In the mail art community this is called the…
Eternal Network
The Eternal Network (French: La Réseau Éternel) is a concept in avant-garde art that refers to a global, decentralized community of artists who are connected not through institutions or markets, but through ongoing artistic collaboration, communication, and exchange—especially through mail art, performance, and alternative media.
Origins:
Coined in the 1960s by French Fluxus and mail artist Robert Filliou, the term "Eternal Network" emerged from his belief that art is a permanent state of human activity, not confined to galleries or limited by time and place.
Filliou imagined a continuous creative network that connects all artists—past, present, and future—as part of a living, evolving work of art.
Core Principles:
Art = Life: No separation between art and everyday life.
Collaboration over competition: The network thrives through sharing, participation, and mutual recognition.
Process over product: The interactions and exchanges are the art—not necessarily the final objects.
Anarchic and non-hierarchical: There is no center, no gatekeepers, and no official entry point.
Global but local: Artists work in their own spaces but are linked through acts of communication—mail, fax, performance, and now digital media.
Practically Speaking:
The Eternal Network became especially active through the mail art movement, where artists sent artworks, postcards, and zines to one another around the world.

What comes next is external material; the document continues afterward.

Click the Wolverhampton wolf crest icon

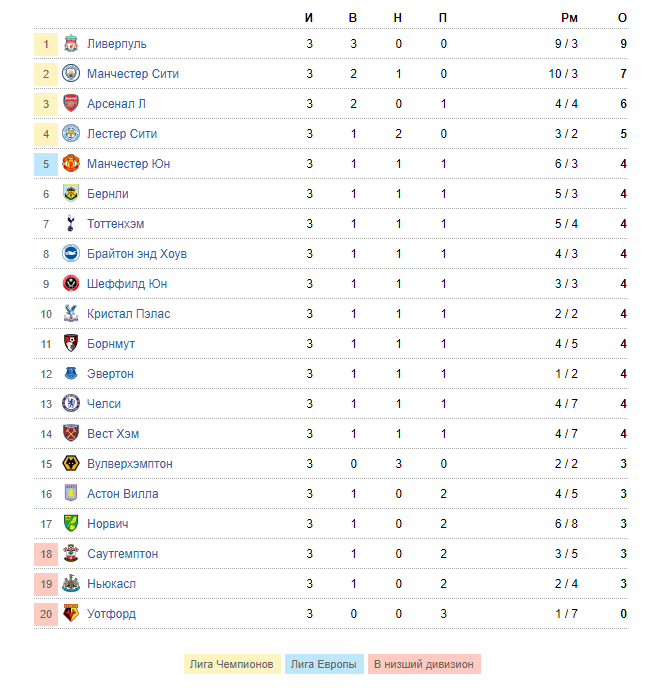[71, 464]
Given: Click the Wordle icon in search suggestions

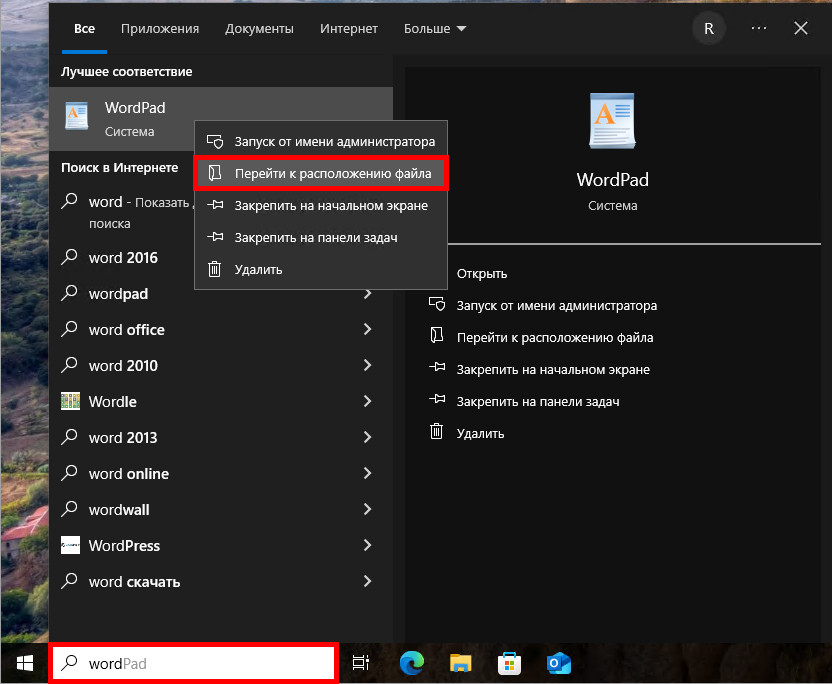Looking at the screenshot, I should click(70, 401).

It included artists from Fluxus, Neo-Dada, conceptual art, and other experimental scenes who rejected the mainstream art world’s emphasis on commercial success and individual genius.

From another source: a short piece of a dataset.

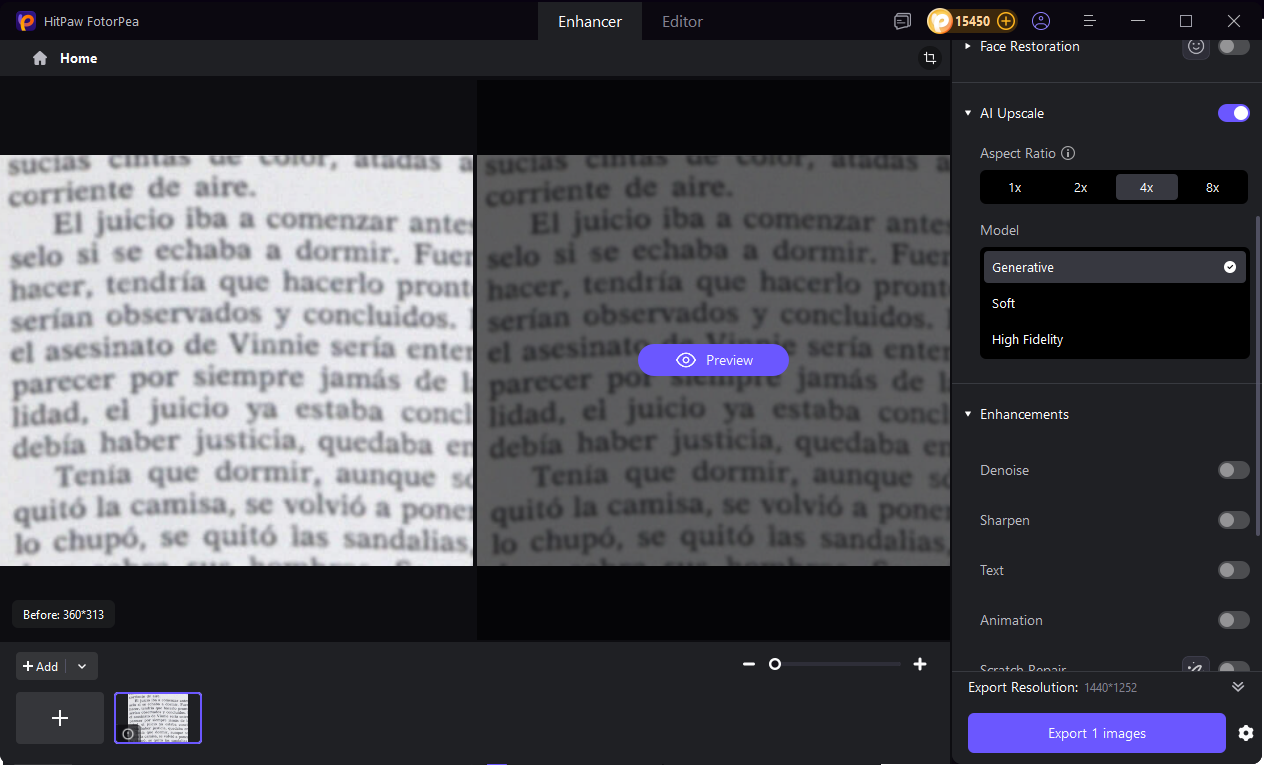Click the crop tool icon

click(x=930, y=59)
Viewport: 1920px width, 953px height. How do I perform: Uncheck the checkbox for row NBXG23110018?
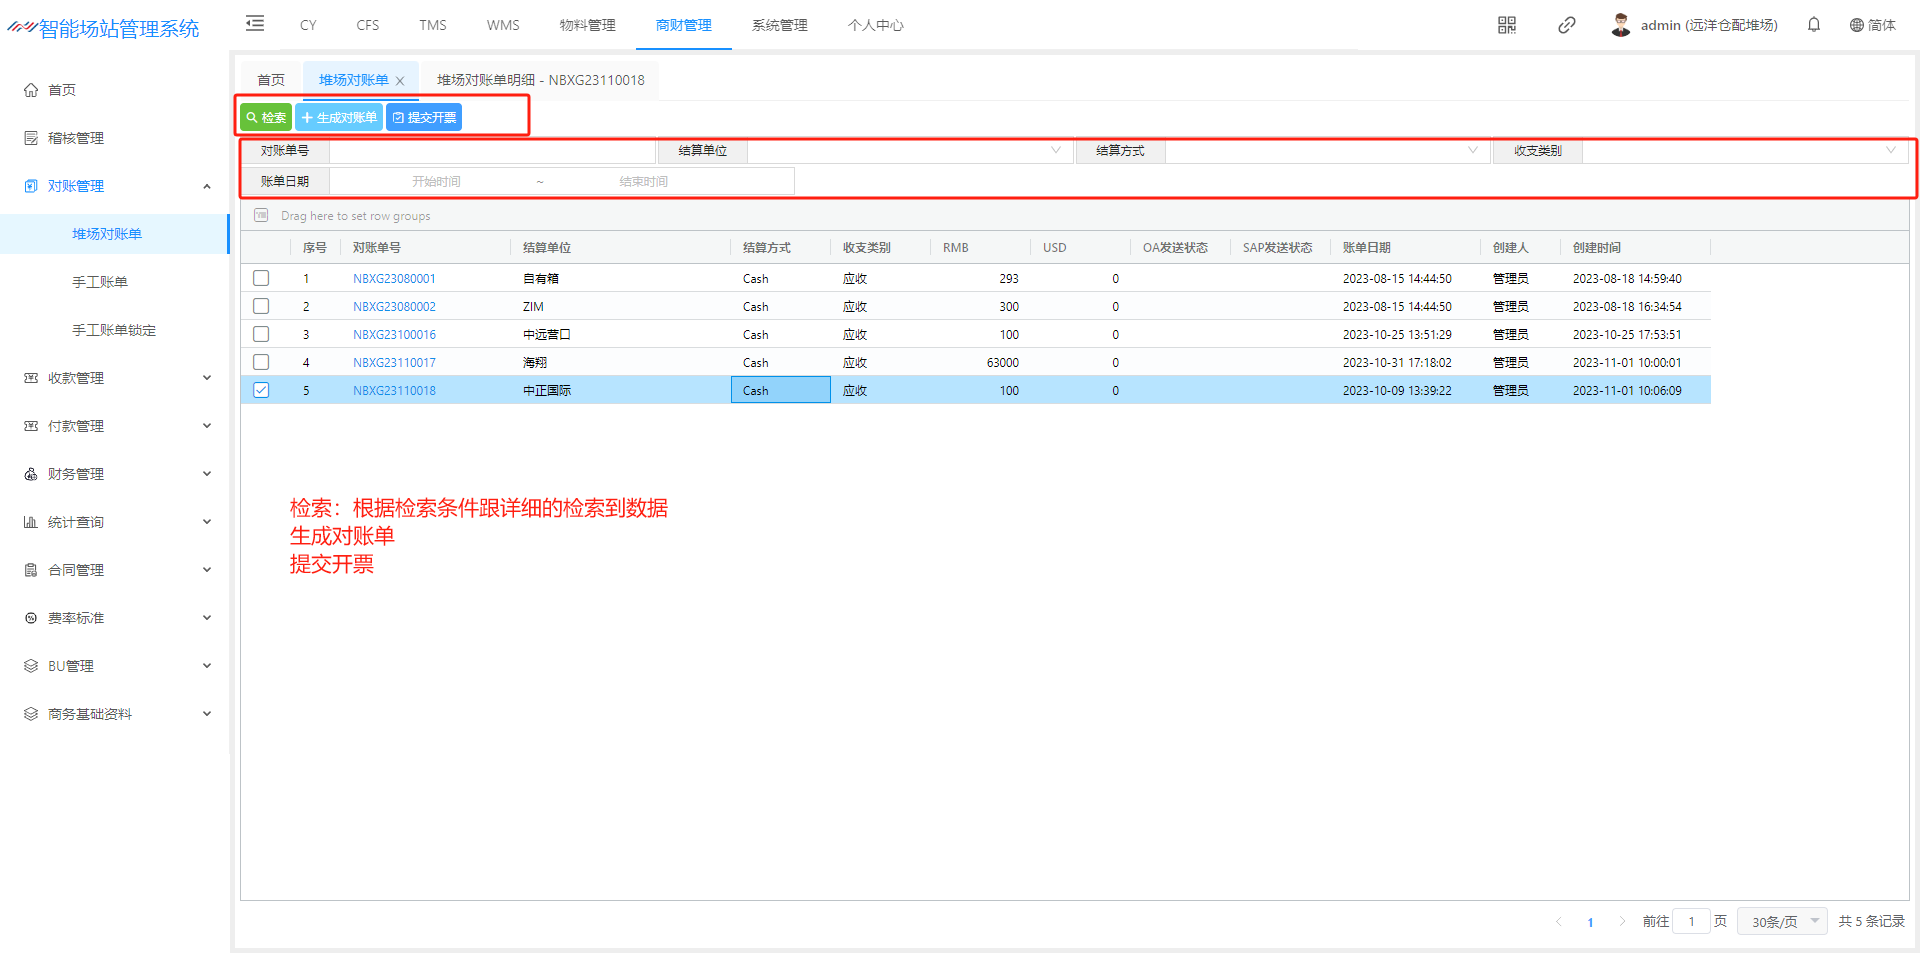tap(261, 390)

Artists created their own exhibitions and put out inclusive calls for participation with the typical statement No Jury / No Fee / No Returns / All Works Documented
Today, it lives on in alternative art communities, artist-run archives, zine networks, and digital collaborations that follow similar principles.
Why it Matters:
The Eternal Network affirms that you are not alone in your creative path—that every act of artistic communication expands the field of shared imagination.
It provides a model for artists who want to create meaning outside traditional systems, and it challenges the idea that art must be validated by institutions to be real or valuable.

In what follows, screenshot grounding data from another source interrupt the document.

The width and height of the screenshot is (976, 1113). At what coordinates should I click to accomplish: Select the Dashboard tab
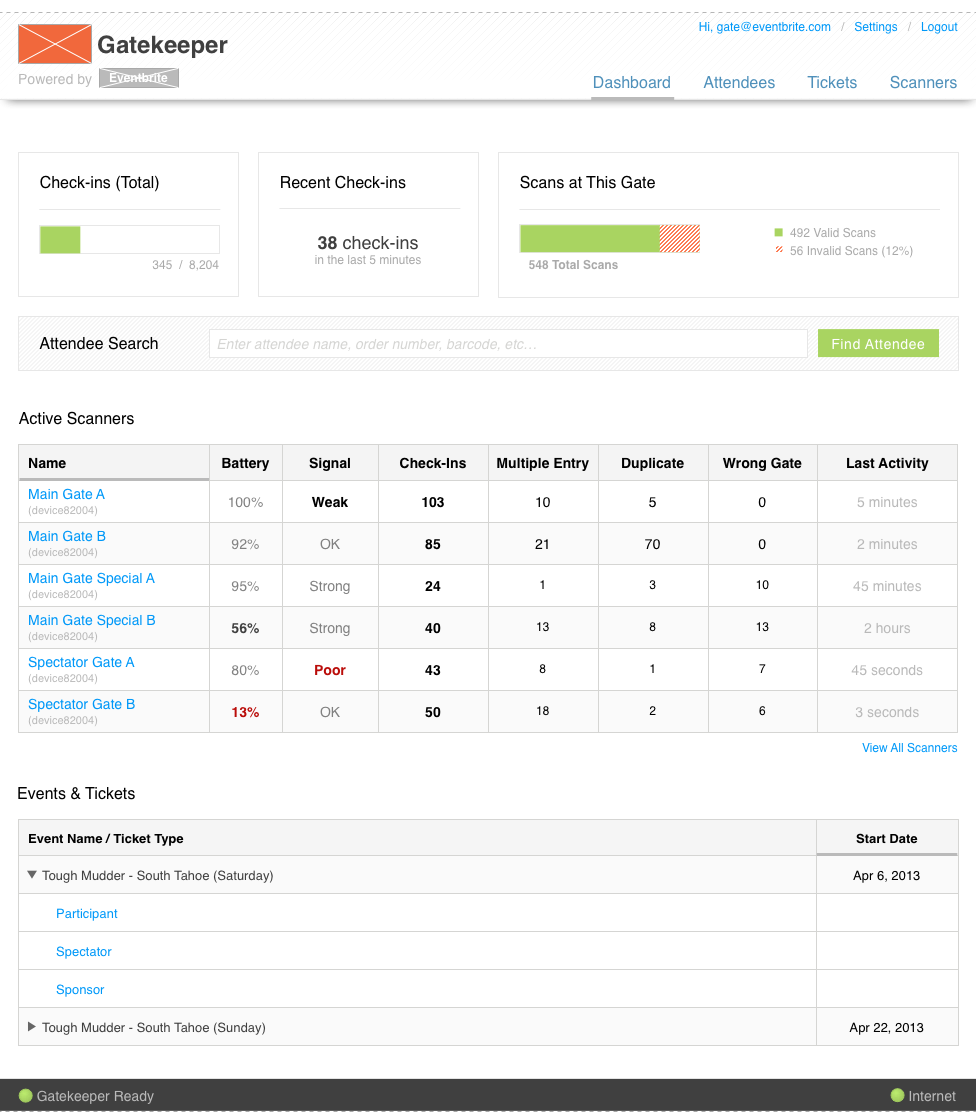[x=632, y=83]
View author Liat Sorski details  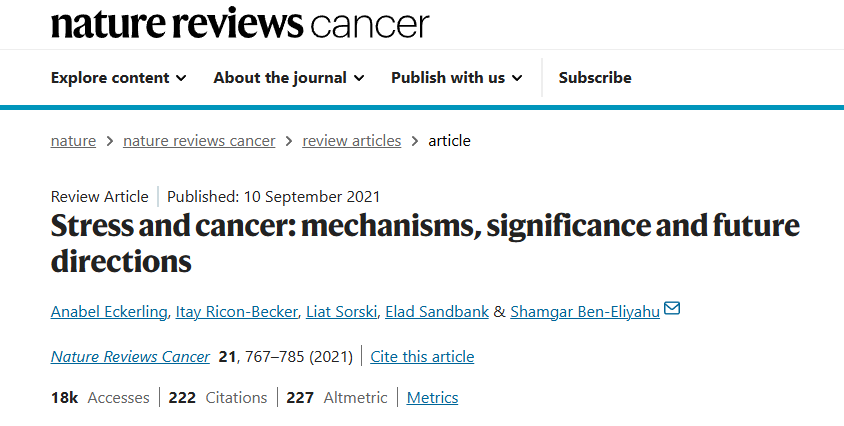tap(341, 312)
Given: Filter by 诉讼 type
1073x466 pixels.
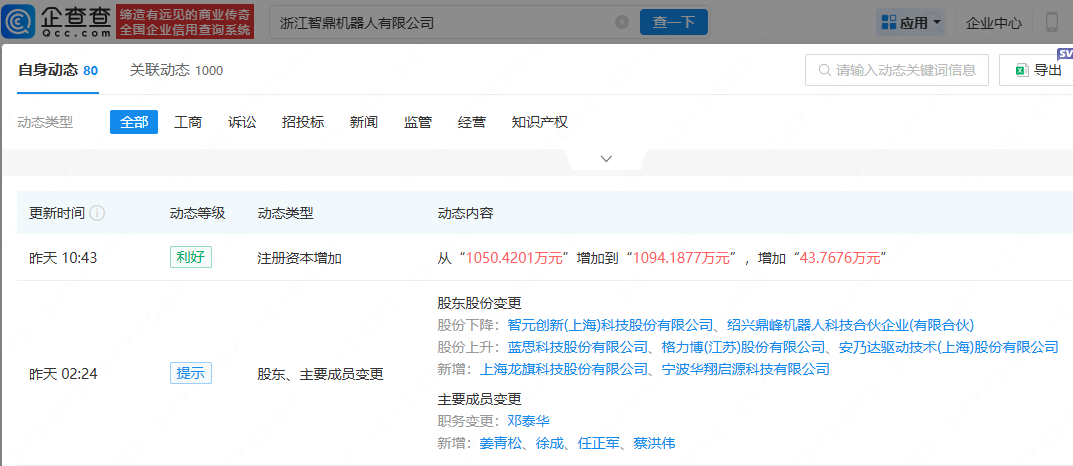Looking at the screenshot, I should [242, 122].
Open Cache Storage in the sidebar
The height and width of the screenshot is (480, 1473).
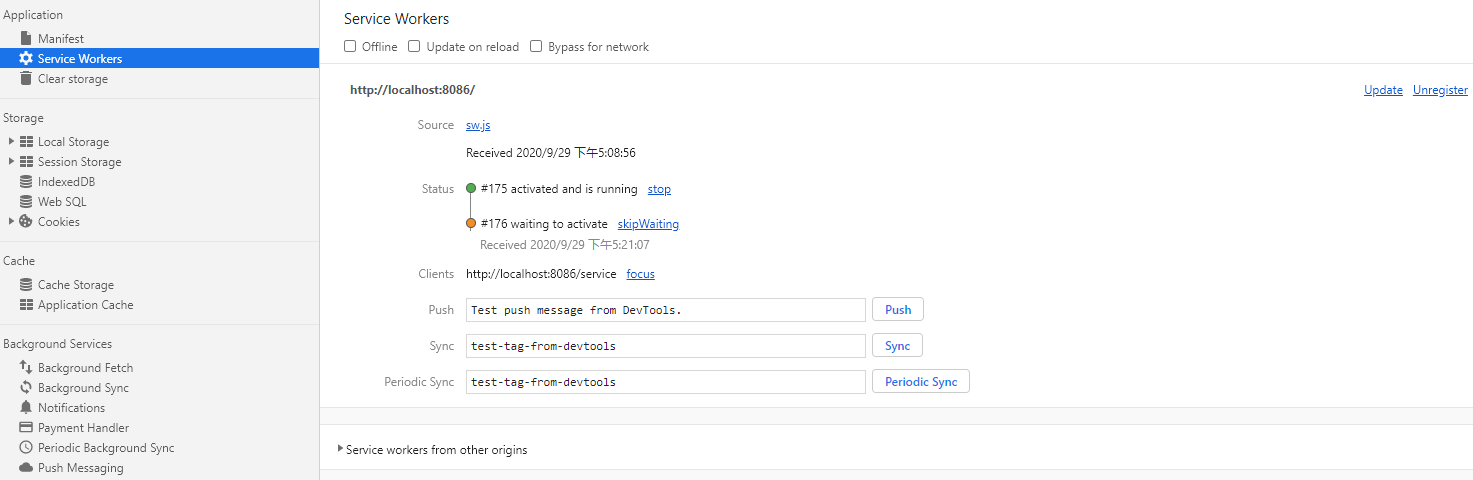click(76, 285)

In essence, the Eternal Network is an invisible yet vibrant thread connecting artists who value freedom, friendship, experimentation, and exchange—a kind of global artist commune that exists across time and space, always in motion.
The Mycelial Network
"People may come and people may go, but the network itself is eternal."
This means that while individual artists, projects, and initiatives may arise and fade, the underlying web of creative connection, once established, continues—morphing, branching, evolving—independent of any one person’s presence.
Like a mycelial network in the forest, it’s not centralized. It’s not dependent on a single leader. It thrives below the surface of institutions, carried by spirit, correspondence, impulse, and mutual recognition.
The Eternal Network is a living legacy:
It persists because it’s not a brand.
It’s not curated by elite gatekeepers.
It is carried by gesture, practice, and participation.
Every postcard sent, every artistamp made, every zine exchanged, every act of creative generosity strengthens the network—without permission or approval. It welcomes newcomers without ceremony and lets go of the old without fuss.
So even as artists pass on or drift away, the current continues. That’s why it’s eternal.
And those who sense it—who participate in it—become part of something that exists beyond time. A lineage of anonymous, invisible, irrepressible creativity. A global whisper of art that says:
You are not alone.
We are already connected.
Keep making. Keep sending. The network remembers.
This is vision. I live from Core Principle #1and support the rest as well.
Good morning. We’re on vacation and I’m catching up on reading newsletters. Thanks for this-another good one!